I personally don’t respond well to hormonal treatments but I’ve tried everything to avoid surgery therefore went through all available treatment options however I now have no other option but surgery.
I’m quite happy to go for surgery now therefore exhausting all other treatments has bought me the time and peace of mind I obviously needed to prepare myself.
If you need time try all the other options available and push surgery as a very last resort. I wish you the best of luck in finding your way
Hi lily, thank you for taking the time to reply and for your kind words. I'm similar to you I've stayed away from hormonal therapy as it's never really suited me. (The only exception being with I was 24 I had zoladax).
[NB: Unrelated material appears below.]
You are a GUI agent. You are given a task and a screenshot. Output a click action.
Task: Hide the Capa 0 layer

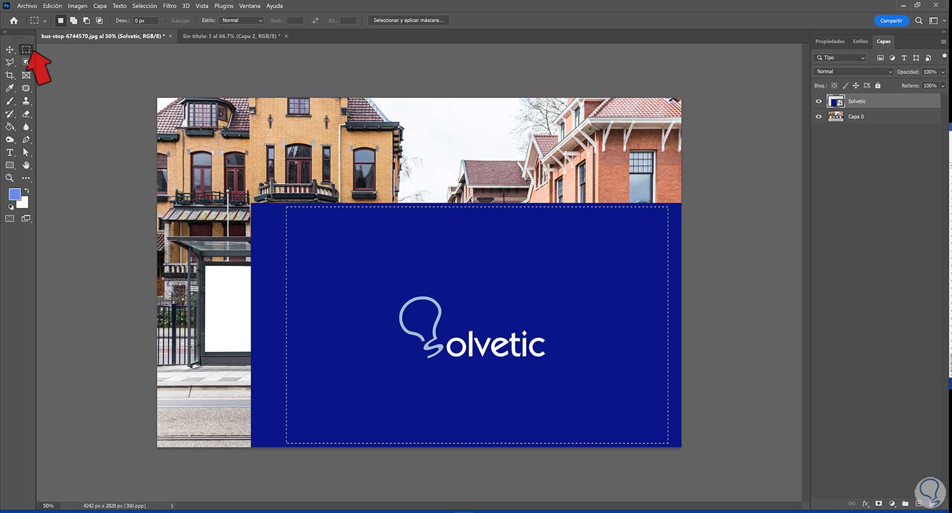coord(819,117)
I'm now having a total hysterectomy with possible bowel resection. This is the bit I'm nervous about.... as I've had recurrent pelvic infections since I (as a total last resort had the Mirena coil fitted which was only in for 1 week but introduced an infection that lasted nearly 7 weeks I was in agony I can't begin to put into words the pain) I've now decided it's time for the hysterectomy. I wouldn't be able to handle that pain again. So I have made peace with the hysterectomy (including ovaries) I think I've struggled with this long enough and it's been a wake up call that I need to prioritise my health. I also have adenmyosis and rheumatoid arthritis.
My first consultant that I was under told me I would need a full hysterectomy and that would 'cure' my endometriosis. I was 37/38 at that time. When I asked if there were any other options they said no.
That set alarm bells ringing for me as I had done my own research and knew that there were other options qnd hysterectomy isn't a cure. So I moved to another consultant.
They did put me on prostrap (GNRH analogues) and add back HRT. At the start it helped me with my pain it was like a miracle. Then after about 6 months I started to need it every 10 weeks because I knew when it started to wear off that pain would return.
My second consultant one that I chose was very empathetic and listened to me. He switched me to Zoladex with add back therapy. He said he would do his best to preserve as much as I asked for and wouldn't force me to have a hysterectomy.
Zoladex I have every 10 weeks too as I was back in pain when it wears off.
I have an appointment tomorrow to discuss my plan now that I've had an investigative laparoscopy.
Wish you all the best. You know your body best not them. X
Hi, I dont mind you asking at all. I switched because Prostrap wasn't giving me the relief from the pain. It would last 4 weeks then I'd be in pain by the time I went for my next dose.
Zoladex gave me better relief. Although now I am finding this is going the same way. Wearing off at 8 weeks.
I've had a Dexa scan to make sure my bone density is ok whilst being on these.
Thank you for replying to me, I really appreciate it. I hope your appointment goes well.
I think I've made peace with the hysterectomy (I also have adenomyosis) mentally preparing for the surgical menopause bit as also having my ovaries removed. Was just a bit unsure on the bowel resection as it feels rather terrifying. Xx
Hi, l have endo stage 4 and DIE stage 4 l was in line for a hysterectomy but this was due to a cancer scare (5.5cm endometrioma). I am now exploring excision as l have read thats the best option for DIE.
hi Sarah thank you for replying. I also have a large endometrioma (were so lucky aren't we!) along with the hysterectomy my gynaecologist will be performing excision surgery.
Hi there. I had exactly that and had a hysterectomy. However I have a close friend who went the other route. She has been in horrible pain for years and terrible side effects from the drugs. She now has to go in for a colonoscopy as she has lots of blood. The fear is that the endo has penetrated through her bowl. I personally wish she chose the hysterectomy years ago. That unfortunately is the only experience I have to give.
Hey, thank you for taking the time to reply to me. It's reassuring to hear other womens stories. I'm really glad you are doing well did you also experience a surgical menopause?